- WHAT THIS TASK INVOLVES -
Among the entries below, take the line with "[menu] (264, 19)" and the line with "Belonging@umd.edu (155, 702)", and output them and every line between them exactly, with nothing else.

- Collected data -
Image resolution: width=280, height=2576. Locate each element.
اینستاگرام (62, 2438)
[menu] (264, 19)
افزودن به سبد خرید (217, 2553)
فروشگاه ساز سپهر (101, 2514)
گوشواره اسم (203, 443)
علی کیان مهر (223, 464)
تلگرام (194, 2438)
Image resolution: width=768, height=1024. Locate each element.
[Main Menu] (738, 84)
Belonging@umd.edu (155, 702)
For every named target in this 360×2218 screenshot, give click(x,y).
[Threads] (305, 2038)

- EXPECTED ANSWER -
[menu] (264, 19)
افزودن به سبد خرید (217, 2553)
فروشگاه ساز سپهر (101, 2514)
گوشواره اسم (203, 443)
علی کیان مهر (223, 464)
تلگرام (194, 2438)
Image resolution: width=768, height=1024. Locate each element.
[Main Menu] (738, 84)
Belonging@umd.edu (155, 702)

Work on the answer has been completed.